No auge dos meus 32 anos mal vividos, eu tenho a única certeza de que a pior coisa que me aconteceu na vida foi ter crescido.
Eu detestei ficar adulta. Mesmo quando criança, o fato de encarar esse inevitável destino me causava tristeza, eu já sabia que era uma ida sem volta.
Lembro bem que fiquei desapontadíssima quando menstruei pela primeira vez, tanto que tentei disfaçar ao máximo como se não quizesse ainda acreditar que já era hora. Minha mãe percebeu, e quando olhei para ela eu perguntei: "Não é não, né mãe?" E ela balançou a cabeça e disse: "Ah! É sim." Então percebi que ali fora dado o pontapé inicial, era dali para pior.

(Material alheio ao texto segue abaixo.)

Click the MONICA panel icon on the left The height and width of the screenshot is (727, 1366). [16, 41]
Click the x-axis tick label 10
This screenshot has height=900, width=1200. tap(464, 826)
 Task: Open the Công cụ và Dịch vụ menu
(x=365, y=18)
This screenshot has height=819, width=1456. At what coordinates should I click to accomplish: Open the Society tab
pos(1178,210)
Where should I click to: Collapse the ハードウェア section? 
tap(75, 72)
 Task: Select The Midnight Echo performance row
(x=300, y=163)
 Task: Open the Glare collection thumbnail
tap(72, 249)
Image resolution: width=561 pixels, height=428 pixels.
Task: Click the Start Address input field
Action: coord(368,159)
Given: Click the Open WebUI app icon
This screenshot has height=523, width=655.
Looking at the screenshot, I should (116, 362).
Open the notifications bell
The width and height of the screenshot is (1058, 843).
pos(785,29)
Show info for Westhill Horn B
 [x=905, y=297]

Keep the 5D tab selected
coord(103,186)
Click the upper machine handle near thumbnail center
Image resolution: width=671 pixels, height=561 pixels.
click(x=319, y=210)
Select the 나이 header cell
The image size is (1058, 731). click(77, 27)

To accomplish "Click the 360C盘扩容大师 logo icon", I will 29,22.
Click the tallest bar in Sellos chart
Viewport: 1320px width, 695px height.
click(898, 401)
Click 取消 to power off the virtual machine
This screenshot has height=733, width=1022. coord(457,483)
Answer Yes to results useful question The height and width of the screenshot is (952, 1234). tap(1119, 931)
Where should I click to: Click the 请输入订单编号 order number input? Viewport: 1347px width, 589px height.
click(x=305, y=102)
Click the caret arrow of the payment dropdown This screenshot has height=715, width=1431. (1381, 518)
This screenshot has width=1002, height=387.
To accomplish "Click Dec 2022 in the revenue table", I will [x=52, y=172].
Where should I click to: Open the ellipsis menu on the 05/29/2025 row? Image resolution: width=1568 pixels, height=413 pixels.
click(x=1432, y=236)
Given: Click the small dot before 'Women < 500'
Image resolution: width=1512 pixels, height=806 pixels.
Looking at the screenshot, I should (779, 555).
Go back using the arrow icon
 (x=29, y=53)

Os anos foram passando e eu crescendo forçadamente, e hoje vivo essa vida maçante de adulto. Sinto enorme falta da minha infância, não que ela tivesse sido maravilhosa, mas era uma vida mais livre, mais lúdica. Tinha muito mais com que sonhar, muito mais no que acreditar.
Todas as vezes que escuto "I don't wanna grow up" dos Ramones me vem um nó na garganta, porque considero essa música como um protesto contra a adultícia. Ser "gente grande" é um desaforo!
Cresci, mas não sei se amadureci o bastante. Acho que tenho uma cabeça boa para quem teria 21 anos, e não para quem tem 32. Passo bem longe das características de uma legítima balzaquiana, e eu até gosto de não ter amadurecido tanto, parece que ainda sobra resquício de uma criança em mim.
É até bom. Quem amadurece demais morre cedo. Fica podre.